Kaçarlar
İran'da 1796-1925 yılları arasında bir Türkmen aşireti olan Kaçar Hanedanı hüküm sürmüştür. Bu dönemde İran esas olarak bir aşiretler topluluğu şeklinde, merkezi otoriteden yoksun durumu karakteristiktir. Şahın etki alanı, 1786 yılında başkent olan Tahran ili çevresindedir, düzenli bir ordusu ve merkezi bürokrasisi olmadığından daha çok aşiretler arasında bir merkezi hakem konumunda hüküm sürmektedir. Devletin başlıca gelirleri yıllık vergi toplama ayrıcalığını verdiği valilerden gelen bir iltizam sistemine dayanırdı. Orduyu aşiret liderlerinin birlikleri oluştururken, bunların silah ve cephaneleri Avrupa'nın ıskartaya çıkarılmış silahları ile donanmıştı. Düzenli ordu, şahın ve valilerin özel koruması olmanın ötesine geçemezdi. 1834 yılında kurulan Adalet Bakanlığının Tahran dışında esamesi okunmuyordu. Halk adaleti kendi içinde sağlamaya çalışırdı. Şeriat mahkemelerinin kadıları ve devletinin hakimleri ile keşmekeş içinde bir adalet sistemi yürümekteydi. 1900 yılında Nizamiye'ye bağlı Tahran'daki polis sayısı 460'ı geçmiyordu. Devlet ve ordu hizmetlerinde görev yapacak personeli eğitmek amacıyla kurulan Darü'l-fünun'a "ayan, eşraf, hanlar ve zengin ailelerin" oğullarının alınması yönünde kesin talimat vardı. Aşiretlerin çoğunluğu göçer ya da yarı-göçer bir yaşam sürüyordu. Şehirli halk nüfusun %20'si bile değildi. En büyük şehir Tahran'ın nüfusu 200 bin civarındaydı.
Meşrutiyet
Merkezi otoriteden yoksun İran'da meşrutiyet devrimi çok kolay gerçekleşmiş, fakat sonunda büyük çalkantıları beraberinde getirmiştir. 19. yüzyılda Batı ile olan temas modern eğitim aracılığıyla yeni fikirleri ülkeye getirmiş, yeni bir orta sınıf yaratmıştır. Bu sınıf için kullanılan Rusça entelijansiya teriminin İran'daki karşılığı ruşenfikren olmuştur. Hükümdarlık sarayındaki aydınlardan farklı olarak bu insanlar Fransız aydınlanmacılığıyla dünyayı algılayan, insan haklarına, Eşitlik, Kardeşlik, Özgürlük fikirlerine bağlıdırlar.
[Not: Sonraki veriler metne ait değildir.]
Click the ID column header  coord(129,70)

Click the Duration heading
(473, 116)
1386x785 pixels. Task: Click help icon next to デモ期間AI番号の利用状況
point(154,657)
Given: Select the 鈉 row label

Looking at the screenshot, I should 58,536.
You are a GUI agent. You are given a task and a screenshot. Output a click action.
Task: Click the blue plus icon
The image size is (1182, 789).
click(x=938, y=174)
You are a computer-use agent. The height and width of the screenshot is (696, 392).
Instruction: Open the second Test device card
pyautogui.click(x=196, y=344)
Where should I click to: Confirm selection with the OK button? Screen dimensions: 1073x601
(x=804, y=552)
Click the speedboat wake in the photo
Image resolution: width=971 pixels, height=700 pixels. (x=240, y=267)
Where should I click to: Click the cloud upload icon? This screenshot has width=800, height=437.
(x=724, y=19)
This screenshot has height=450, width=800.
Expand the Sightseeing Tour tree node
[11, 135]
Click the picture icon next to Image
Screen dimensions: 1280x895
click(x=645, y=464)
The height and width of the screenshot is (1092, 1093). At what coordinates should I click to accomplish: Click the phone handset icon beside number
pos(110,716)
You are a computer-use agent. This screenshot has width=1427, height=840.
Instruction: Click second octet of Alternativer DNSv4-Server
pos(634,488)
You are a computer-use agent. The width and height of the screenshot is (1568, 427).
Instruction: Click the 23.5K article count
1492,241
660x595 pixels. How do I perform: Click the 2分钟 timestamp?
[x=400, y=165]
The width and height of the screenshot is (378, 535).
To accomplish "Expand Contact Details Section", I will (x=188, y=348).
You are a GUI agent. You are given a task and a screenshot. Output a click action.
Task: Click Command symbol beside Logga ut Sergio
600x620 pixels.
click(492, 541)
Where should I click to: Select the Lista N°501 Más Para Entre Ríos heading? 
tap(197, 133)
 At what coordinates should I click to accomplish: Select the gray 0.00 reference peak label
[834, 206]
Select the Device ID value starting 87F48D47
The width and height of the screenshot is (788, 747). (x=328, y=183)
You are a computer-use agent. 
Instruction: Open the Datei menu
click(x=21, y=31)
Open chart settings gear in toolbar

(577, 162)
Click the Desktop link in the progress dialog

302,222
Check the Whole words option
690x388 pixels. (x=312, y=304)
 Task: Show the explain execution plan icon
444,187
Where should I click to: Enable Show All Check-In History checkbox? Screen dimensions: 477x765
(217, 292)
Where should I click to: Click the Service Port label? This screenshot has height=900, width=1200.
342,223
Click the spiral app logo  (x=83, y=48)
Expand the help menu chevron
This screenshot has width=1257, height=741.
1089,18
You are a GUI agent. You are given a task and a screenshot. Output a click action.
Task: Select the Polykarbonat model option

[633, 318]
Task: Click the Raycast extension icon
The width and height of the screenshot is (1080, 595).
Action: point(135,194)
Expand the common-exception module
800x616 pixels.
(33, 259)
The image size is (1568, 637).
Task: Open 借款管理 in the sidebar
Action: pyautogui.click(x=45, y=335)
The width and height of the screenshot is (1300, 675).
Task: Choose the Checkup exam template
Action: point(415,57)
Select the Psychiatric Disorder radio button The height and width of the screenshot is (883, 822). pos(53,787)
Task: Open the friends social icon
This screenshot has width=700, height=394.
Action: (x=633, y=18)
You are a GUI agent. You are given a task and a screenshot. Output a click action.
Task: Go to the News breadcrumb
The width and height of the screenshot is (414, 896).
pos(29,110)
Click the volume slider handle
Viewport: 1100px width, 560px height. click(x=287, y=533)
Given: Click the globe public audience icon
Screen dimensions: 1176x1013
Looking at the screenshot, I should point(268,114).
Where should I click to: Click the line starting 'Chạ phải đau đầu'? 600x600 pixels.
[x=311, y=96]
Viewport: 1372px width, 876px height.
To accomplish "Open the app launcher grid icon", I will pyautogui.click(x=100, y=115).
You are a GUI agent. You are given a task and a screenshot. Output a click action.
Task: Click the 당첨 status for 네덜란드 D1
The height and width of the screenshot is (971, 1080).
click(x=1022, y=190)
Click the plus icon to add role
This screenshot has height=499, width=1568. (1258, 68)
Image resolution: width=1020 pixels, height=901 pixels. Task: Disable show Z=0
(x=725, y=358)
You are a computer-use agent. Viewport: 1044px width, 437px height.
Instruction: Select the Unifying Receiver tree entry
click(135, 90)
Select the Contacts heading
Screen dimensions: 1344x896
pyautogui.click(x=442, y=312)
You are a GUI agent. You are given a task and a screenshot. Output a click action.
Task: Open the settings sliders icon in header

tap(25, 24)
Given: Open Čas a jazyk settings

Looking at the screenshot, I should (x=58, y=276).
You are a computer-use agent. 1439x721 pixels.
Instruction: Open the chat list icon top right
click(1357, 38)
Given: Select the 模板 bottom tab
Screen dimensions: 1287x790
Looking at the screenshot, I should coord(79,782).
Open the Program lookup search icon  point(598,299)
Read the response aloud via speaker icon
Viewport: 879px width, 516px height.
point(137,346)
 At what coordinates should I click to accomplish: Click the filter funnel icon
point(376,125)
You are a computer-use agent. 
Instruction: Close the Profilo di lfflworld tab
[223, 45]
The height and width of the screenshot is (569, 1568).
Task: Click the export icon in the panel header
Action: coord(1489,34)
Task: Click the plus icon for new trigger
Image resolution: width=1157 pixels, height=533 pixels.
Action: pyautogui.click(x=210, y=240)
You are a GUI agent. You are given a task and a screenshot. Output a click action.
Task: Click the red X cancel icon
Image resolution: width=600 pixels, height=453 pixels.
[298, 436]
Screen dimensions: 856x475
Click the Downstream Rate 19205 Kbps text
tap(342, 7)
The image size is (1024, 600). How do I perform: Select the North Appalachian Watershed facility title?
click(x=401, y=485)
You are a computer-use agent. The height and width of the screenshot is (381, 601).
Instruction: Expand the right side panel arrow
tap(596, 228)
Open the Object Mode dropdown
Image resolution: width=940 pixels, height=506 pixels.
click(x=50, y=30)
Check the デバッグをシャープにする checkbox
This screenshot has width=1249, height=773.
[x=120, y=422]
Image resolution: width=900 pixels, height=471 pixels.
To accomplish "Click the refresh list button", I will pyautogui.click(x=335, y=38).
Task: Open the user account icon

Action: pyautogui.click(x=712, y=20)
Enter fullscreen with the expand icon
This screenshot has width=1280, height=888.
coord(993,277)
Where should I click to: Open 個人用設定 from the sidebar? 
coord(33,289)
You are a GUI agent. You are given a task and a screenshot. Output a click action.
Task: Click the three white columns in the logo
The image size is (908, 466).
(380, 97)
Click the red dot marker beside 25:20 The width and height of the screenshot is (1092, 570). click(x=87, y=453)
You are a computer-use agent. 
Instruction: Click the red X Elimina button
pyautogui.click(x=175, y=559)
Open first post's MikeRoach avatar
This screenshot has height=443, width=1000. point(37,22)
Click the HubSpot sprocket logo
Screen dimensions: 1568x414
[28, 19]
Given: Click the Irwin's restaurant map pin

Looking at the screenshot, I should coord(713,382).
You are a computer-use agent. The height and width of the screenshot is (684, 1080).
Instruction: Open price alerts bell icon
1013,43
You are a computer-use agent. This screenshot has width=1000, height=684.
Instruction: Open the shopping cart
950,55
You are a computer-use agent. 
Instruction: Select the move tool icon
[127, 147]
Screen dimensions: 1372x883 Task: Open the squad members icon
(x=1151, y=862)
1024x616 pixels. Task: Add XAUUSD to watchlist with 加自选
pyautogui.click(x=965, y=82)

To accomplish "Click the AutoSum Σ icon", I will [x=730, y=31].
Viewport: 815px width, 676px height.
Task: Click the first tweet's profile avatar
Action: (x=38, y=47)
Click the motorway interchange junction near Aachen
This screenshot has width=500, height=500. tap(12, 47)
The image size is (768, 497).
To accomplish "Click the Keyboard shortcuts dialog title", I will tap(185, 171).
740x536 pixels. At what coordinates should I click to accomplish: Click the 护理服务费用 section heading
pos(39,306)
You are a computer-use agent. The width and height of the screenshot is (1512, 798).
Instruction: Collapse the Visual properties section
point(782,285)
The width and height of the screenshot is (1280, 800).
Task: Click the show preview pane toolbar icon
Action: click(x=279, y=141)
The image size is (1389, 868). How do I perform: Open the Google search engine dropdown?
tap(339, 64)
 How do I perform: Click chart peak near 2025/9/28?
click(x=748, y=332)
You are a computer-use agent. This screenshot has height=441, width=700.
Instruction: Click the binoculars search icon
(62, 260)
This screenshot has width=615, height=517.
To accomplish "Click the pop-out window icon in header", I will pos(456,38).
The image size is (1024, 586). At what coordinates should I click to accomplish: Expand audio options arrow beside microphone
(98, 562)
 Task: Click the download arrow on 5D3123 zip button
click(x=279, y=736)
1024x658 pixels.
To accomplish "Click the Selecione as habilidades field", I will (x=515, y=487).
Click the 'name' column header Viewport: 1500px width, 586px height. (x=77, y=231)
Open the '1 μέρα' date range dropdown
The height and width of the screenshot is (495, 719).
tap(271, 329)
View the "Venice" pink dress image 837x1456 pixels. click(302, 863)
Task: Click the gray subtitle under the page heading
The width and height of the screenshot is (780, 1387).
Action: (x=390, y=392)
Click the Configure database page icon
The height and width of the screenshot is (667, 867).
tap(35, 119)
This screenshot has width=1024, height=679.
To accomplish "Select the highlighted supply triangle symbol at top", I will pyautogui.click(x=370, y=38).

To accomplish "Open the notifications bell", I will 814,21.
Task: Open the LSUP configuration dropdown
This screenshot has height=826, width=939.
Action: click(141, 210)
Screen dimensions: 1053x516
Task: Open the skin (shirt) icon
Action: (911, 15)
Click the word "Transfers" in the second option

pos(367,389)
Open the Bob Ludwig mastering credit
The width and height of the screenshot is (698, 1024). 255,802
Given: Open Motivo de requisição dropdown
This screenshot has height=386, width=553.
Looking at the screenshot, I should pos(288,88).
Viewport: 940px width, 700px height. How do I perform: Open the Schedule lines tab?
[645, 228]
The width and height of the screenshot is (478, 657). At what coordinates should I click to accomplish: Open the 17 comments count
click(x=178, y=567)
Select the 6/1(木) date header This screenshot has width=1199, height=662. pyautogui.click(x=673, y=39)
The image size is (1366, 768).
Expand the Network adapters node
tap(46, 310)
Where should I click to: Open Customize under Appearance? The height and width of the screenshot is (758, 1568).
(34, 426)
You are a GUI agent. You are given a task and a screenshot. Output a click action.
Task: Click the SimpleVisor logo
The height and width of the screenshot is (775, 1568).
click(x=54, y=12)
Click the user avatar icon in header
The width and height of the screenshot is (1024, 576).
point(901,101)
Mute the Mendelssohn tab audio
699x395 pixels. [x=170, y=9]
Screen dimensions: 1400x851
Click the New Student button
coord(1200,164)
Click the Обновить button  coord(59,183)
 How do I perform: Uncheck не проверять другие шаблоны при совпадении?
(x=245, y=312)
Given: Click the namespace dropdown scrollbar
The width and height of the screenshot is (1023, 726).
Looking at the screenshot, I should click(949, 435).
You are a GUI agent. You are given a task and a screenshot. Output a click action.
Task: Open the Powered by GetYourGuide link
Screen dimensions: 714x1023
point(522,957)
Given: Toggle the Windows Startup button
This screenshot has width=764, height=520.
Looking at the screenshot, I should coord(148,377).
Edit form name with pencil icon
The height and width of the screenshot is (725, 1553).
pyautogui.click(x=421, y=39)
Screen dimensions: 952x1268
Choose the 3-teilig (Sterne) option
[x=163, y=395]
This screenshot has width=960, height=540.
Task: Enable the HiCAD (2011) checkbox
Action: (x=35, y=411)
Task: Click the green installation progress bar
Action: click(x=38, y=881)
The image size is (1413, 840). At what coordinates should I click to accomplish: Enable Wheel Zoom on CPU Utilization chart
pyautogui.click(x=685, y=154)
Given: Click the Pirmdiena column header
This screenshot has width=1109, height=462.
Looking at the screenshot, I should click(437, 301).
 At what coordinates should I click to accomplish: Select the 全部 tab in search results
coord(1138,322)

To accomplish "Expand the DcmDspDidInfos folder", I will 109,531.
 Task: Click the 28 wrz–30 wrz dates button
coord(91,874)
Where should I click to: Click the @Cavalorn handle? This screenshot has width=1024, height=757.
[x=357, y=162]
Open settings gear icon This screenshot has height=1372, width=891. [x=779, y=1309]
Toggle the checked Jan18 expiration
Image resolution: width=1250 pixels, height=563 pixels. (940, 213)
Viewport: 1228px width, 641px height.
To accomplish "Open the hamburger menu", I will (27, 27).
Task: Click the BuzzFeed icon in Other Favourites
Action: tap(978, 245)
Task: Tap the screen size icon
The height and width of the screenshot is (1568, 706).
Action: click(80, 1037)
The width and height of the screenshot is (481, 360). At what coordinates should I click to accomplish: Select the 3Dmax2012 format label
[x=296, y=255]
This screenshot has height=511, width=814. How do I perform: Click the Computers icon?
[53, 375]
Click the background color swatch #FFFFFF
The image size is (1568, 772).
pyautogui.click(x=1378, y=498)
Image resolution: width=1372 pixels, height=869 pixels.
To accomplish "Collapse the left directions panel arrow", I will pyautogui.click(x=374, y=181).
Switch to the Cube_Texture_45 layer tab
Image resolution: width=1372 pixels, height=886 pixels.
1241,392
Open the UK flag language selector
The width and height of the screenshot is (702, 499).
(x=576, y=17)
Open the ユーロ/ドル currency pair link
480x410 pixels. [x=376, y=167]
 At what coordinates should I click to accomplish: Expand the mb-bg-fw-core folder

1800'lü yılların başlarında, modern İngiliz ve Rus ordularına karşı yaşanan askeri yenilgiler Batı nüfusunun ülkede kendini göstermesiyle neticelendi. 1900'lerde artan ithalat ve ihracat İran'ı dünya ekonomisine dahil etme yoluna sokmaya başladı. İran halıları Avrupa ürünleriyle takas edildi. İngiliz ve Rus firmalar bu dönemde İran'da yatırımlar yapmaya başladılar. Bu gelişmeler karşısında beceriksiz Kaçar hanedanlığı büyük bütçe açıkları, bunları kapamak için koyulan vergiler sonucunda ülkeyi iflasa sürüklemişler, kurtuluşu borçlanmada ve imtiyazlar satmada aramışlardır. Bu girişimleri hoşnutsuzluğu daha da arttırmıştır. Tırmanan enflasyon ve devletin borçları, ardından boykotları, grev ve protestoları getirmiş, sonuçta 5 Ağustos 1906 yılında İran'da genel seçimlerin yapılacağı duyurulmuştur. (Bugün bile 5 Ağustos Meşrutiyet günü olarak kutlanmaktadır.)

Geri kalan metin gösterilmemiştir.